[Stored entries]
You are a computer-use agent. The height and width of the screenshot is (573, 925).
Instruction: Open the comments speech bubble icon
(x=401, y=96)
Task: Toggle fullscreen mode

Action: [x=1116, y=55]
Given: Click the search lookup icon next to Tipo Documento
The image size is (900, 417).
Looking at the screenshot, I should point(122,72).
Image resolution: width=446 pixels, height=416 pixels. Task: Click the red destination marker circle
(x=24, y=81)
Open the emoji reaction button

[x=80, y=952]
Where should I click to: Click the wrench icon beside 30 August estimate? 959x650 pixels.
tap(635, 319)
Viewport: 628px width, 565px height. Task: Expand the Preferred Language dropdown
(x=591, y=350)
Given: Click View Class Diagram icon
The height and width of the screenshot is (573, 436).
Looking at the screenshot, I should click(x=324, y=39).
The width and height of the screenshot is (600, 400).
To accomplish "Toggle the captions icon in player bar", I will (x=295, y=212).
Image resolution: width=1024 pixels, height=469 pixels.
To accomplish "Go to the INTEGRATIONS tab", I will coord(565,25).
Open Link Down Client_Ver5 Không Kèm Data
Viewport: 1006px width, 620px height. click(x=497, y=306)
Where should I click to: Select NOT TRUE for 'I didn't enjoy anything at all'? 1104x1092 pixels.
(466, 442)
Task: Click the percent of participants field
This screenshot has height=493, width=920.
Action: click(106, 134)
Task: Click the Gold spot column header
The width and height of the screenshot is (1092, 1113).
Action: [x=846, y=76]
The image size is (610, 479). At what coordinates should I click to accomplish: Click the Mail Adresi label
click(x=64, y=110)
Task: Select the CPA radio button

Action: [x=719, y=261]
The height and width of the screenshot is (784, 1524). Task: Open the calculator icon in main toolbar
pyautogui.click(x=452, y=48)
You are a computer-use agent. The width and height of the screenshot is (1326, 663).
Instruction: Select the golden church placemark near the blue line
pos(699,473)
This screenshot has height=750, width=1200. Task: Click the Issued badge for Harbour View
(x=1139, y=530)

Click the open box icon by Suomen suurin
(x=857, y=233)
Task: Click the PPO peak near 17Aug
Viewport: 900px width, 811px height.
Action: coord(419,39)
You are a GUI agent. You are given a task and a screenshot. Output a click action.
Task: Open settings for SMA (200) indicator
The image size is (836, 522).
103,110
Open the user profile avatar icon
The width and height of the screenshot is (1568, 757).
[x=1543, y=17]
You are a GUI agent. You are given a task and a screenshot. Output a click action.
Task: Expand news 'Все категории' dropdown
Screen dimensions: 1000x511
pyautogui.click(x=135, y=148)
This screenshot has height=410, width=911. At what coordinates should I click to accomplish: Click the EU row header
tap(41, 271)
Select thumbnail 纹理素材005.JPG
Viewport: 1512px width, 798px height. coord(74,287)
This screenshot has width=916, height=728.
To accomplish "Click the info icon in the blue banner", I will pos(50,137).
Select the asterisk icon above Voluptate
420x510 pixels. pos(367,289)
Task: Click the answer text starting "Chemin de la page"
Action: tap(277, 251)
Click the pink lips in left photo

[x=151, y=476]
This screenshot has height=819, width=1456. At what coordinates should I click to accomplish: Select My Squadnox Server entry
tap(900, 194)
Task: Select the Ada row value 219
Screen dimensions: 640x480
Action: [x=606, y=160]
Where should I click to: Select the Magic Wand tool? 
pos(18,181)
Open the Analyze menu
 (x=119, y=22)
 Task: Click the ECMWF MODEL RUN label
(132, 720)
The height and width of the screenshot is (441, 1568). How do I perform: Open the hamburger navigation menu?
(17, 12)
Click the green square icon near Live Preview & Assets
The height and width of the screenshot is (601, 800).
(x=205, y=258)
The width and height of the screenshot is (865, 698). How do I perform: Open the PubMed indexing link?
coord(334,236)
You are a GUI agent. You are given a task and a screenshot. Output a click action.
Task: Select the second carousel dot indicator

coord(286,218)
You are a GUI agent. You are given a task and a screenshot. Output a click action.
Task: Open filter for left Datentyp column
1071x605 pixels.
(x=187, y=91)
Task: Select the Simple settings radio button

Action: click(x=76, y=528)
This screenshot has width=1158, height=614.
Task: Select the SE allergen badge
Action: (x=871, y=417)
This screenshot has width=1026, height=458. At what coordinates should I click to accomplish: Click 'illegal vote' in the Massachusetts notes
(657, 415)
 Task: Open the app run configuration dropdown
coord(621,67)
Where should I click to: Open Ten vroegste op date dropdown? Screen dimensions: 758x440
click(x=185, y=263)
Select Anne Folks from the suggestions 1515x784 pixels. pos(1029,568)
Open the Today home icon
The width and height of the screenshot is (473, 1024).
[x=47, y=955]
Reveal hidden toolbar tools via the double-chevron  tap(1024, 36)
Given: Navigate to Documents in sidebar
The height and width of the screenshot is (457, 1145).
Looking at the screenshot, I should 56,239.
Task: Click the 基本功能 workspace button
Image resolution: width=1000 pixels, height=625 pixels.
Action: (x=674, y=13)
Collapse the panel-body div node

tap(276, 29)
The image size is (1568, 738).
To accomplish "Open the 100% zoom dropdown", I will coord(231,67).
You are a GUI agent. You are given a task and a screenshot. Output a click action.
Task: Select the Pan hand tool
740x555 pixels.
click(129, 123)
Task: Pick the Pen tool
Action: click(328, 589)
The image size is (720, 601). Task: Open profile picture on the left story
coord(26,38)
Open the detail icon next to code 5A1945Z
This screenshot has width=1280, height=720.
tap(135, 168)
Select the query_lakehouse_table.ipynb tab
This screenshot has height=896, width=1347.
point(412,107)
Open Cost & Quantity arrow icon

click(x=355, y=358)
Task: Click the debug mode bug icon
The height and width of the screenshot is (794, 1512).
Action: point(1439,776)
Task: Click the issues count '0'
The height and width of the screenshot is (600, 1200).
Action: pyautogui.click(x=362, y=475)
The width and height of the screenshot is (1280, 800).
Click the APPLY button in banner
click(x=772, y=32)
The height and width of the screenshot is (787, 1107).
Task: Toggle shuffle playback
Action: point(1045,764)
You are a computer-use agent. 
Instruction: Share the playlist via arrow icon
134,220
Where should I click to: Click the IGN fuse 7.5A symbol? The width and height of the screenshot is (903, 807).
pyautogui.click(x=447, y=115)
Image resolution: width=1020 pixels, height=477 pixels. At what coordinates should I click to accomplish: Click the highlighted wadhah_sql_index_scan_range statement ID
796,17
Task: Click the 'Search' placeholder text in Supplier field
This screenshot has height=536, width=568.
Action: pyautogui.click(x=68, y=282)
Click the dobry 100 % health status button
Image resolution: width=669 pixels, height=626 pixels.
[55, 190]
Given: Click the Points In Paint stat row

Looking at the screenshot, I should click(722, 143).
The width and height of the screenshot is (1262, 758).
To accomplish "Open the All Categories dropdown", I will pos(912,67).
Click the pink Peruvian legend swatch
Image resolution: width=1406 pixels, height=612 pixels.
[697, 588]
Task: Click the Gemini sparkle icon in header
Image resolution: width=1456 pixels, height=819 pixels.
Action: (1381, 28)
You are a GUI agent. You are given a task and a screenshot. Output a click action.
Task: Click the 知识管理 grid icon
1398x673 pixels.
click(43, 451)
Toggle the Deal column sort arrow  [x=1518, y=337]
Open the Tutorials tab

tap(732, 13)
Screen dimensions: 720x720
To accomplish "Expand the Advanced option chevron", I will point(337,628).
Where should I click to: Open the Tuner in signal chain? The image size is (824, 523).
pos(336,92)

### [WORK TO COMPLETE]
Copy, without any change, the lines from the one that contains "Toggle the Deal" to the final line of the entries above.

### [SOLVED PROBLEM]
Toggle the Deal column sort arrow  [x=1518, y=337]
Open the Tutorials tab

tap(732, 13)
Screen dimensions: 720x720
To accomplish "Expand the Advanced option chevron", I will point(337,628).
Where should I click to: Open the Tuner in signal chain? The image size is (824, 523).
pos(336,92)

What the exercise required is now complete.